Prior to September 2009 Owens Park BOP (Big Old Party) was a night held in Owens Park every Friday in the Owens Park tower's ballroom for students of the University of Manchester. The BOP generally had a theme and from September 2008 charged £1 entry to residents, which had caused some outrage amongst residents as previously it had been free. It had a charge of £3.50 for all other entrants. Only students were allowed to enter the BOP and a student card must have been presented upon entry.

The BOP was a popular student night out due to its low cost of drinks and transport as most of the BOP's customers were residents of local student halls of residence. However, Owens Park residents had been known to have become disgruntled both at the terrible music often played by the DJs and the students from other halls of residence coming to the event with the large queues this created to gain access.

The BOP usually had a theme each week such as a western theme or a dead celebrity theme causing large numbers of students to dress up for the occasion.

The BOP was set out very much like a classic school disco except with the inclusion of the sale of alcohol. As a customer entered they were greeted with the main tower bar with its own DJ and a vast amount of seating; however, the main draw of the BOP lay in the large hall upstairs.

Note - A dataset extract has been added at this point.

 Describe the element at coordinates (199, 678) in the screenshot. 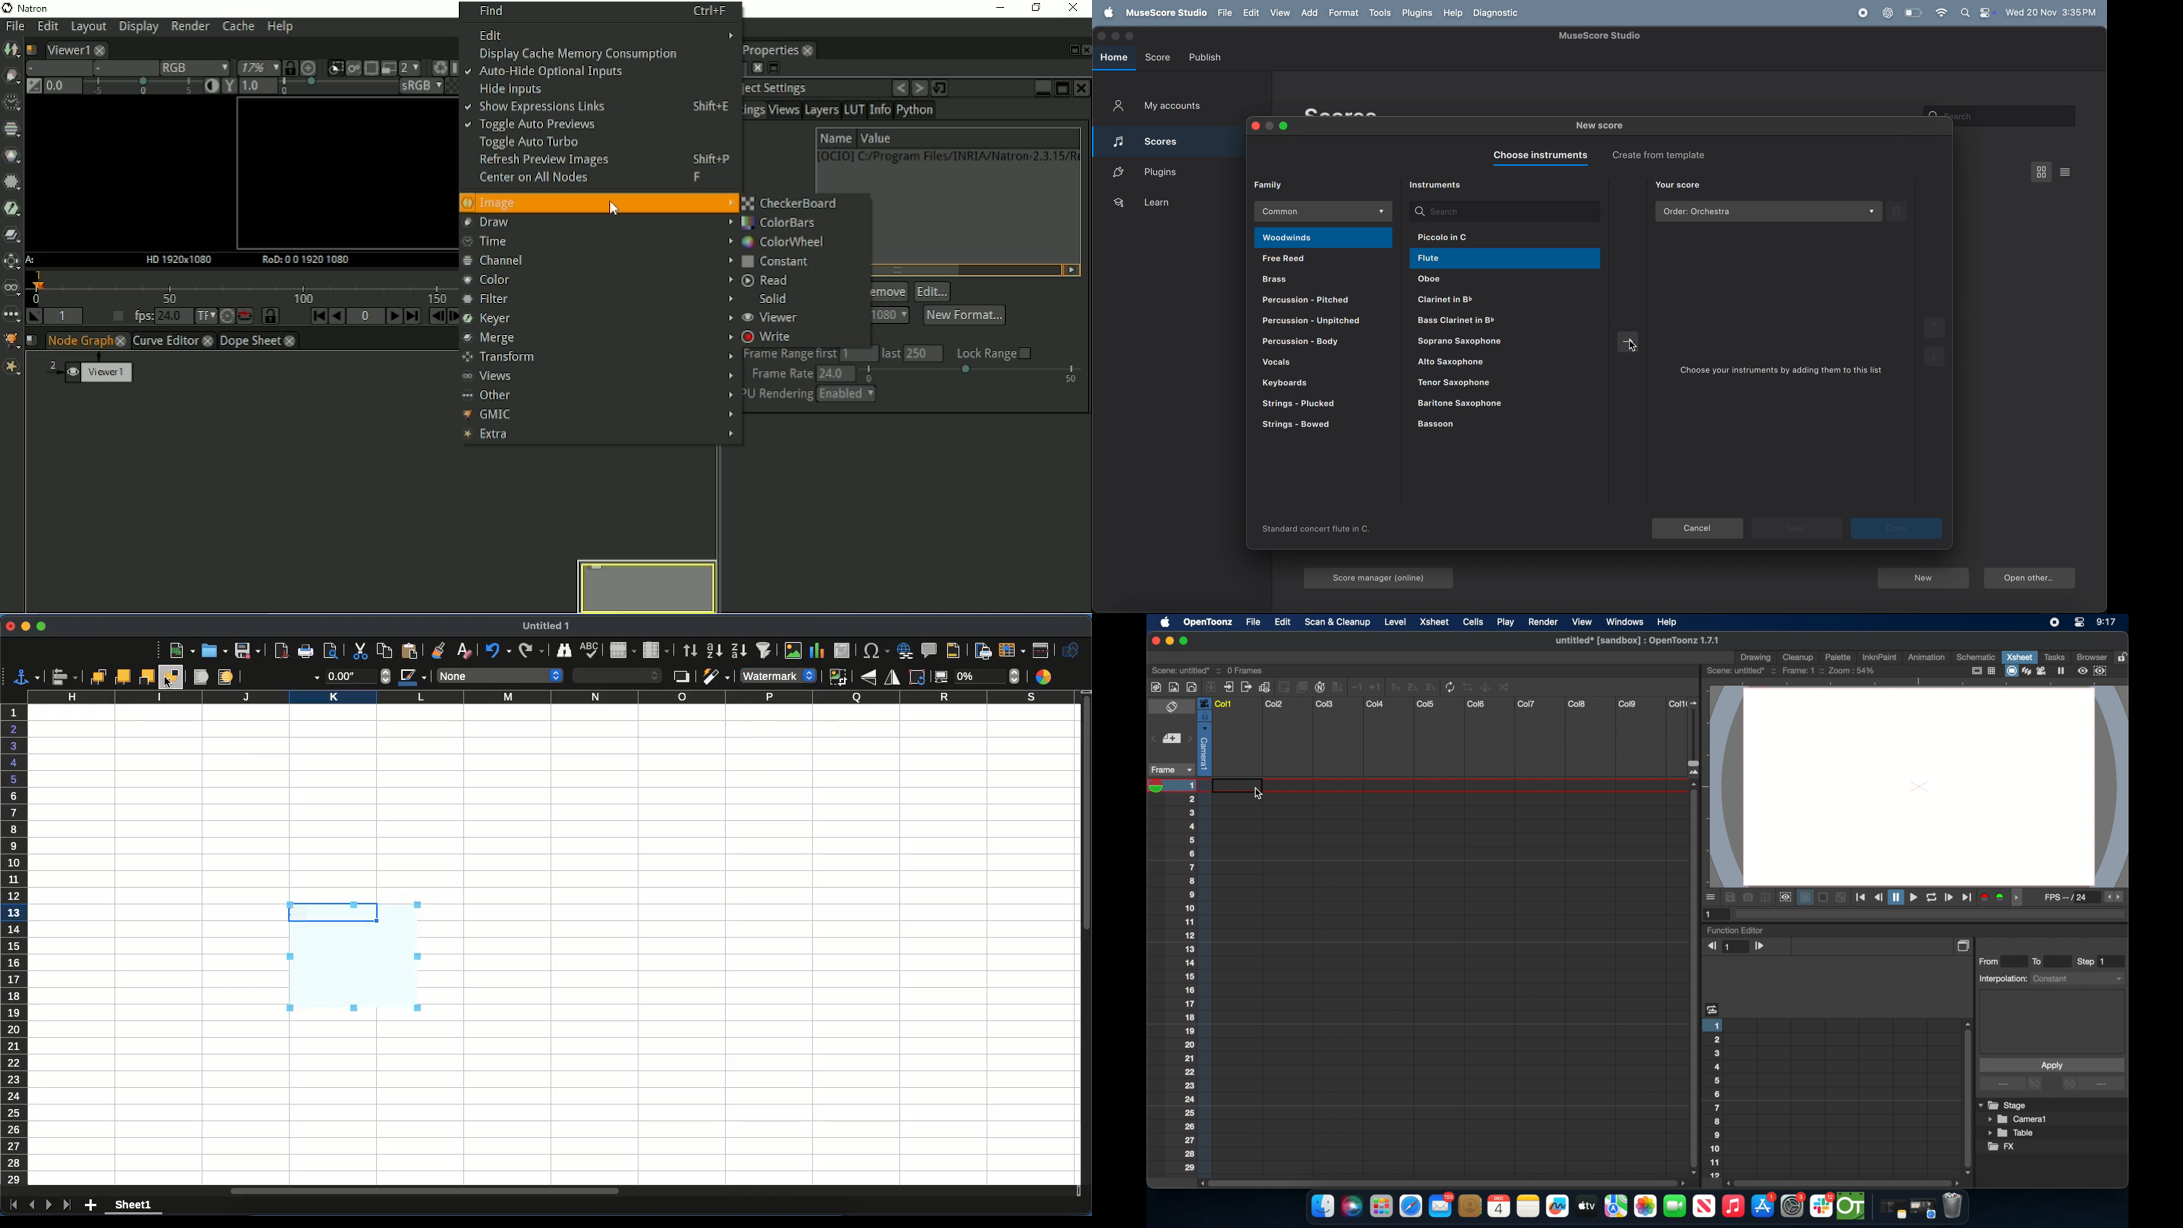

I see `foreground` at that location.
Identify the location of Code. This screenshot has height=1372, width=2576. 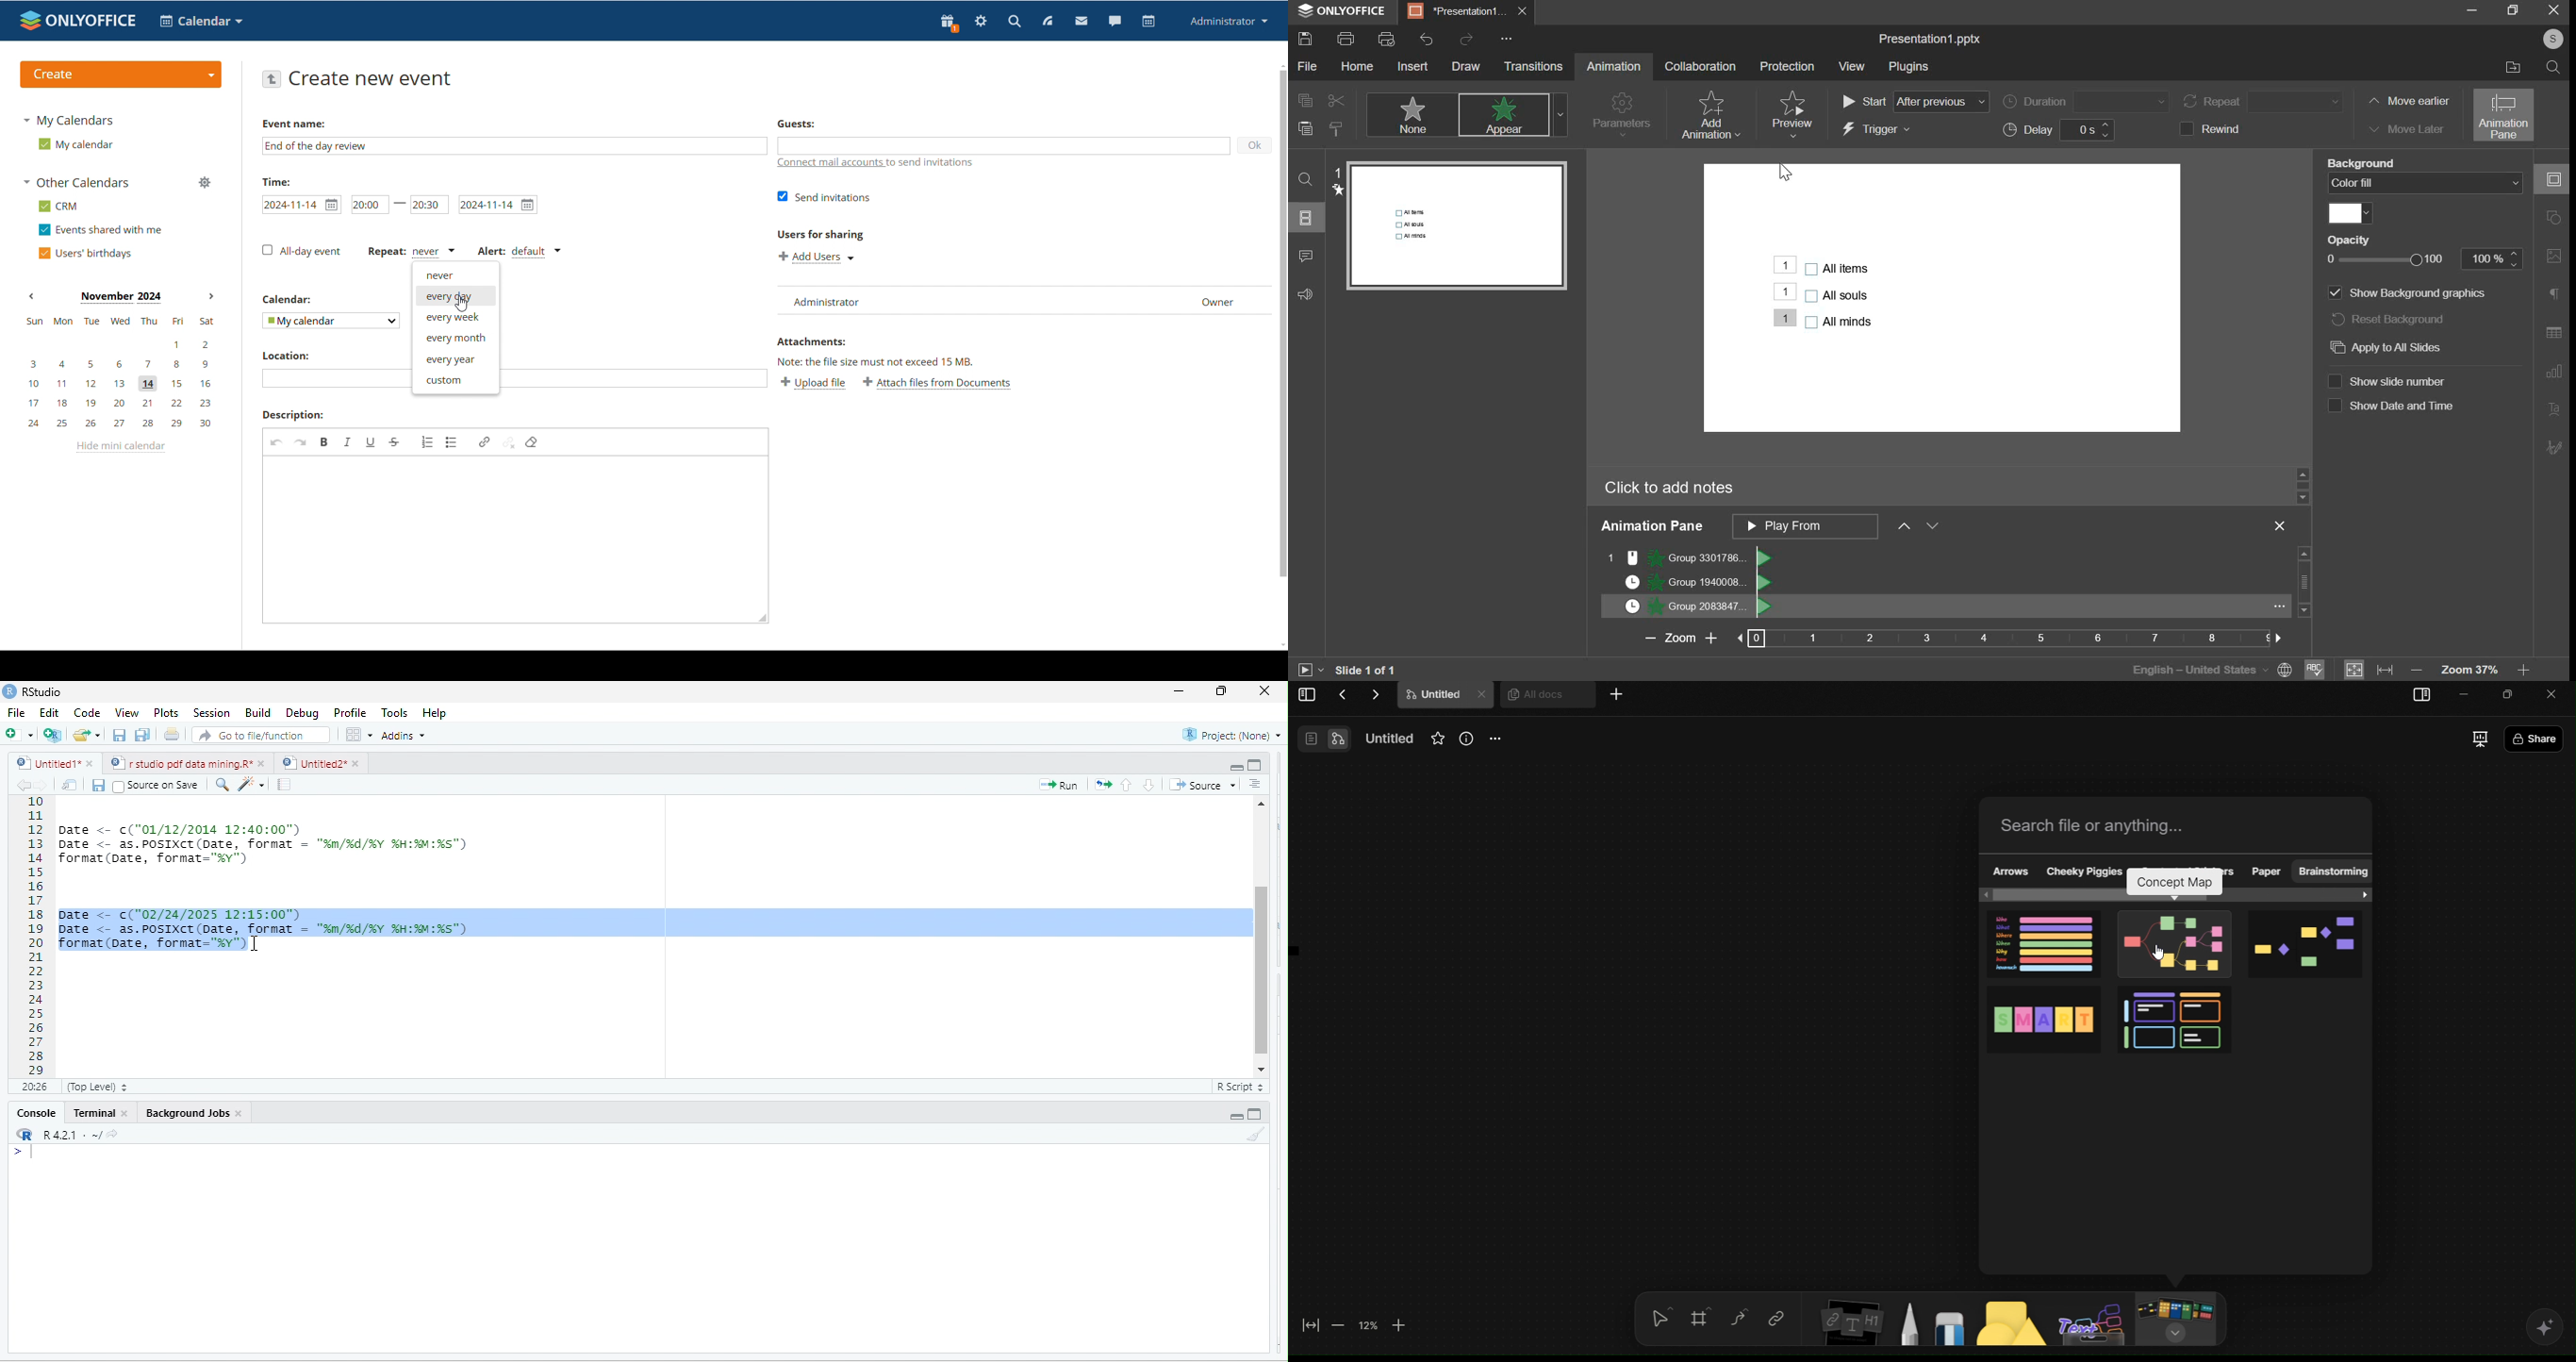
(86, 714).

Upstairs there was a second bar and a foyer-like drinking area, and next door there was a large conference hall. The large hall had a disco-like atmosphere and professional DJ on the stage, with small amounts of seating at the sides. The BOP was generally open from 8 pm till around 2 am; however, times had been known to vary.

The BOP was run by the Owens Park Student's Association Executive Committee (OPSA). The Committee is also in charge of running all other hall activities such as the pub quiz, karaoke, sports, and hall pub and club outings.

The BOP is known on a larger scale for being the venue of the Chemical Brothers' first gig.

After its 2009 move to a pub outside Fallowfield, the Jabez Clegg, attendances steadily declined. Following many rumours, the last BOP took place on 25 January 2013, bringing an end to its 25-year run.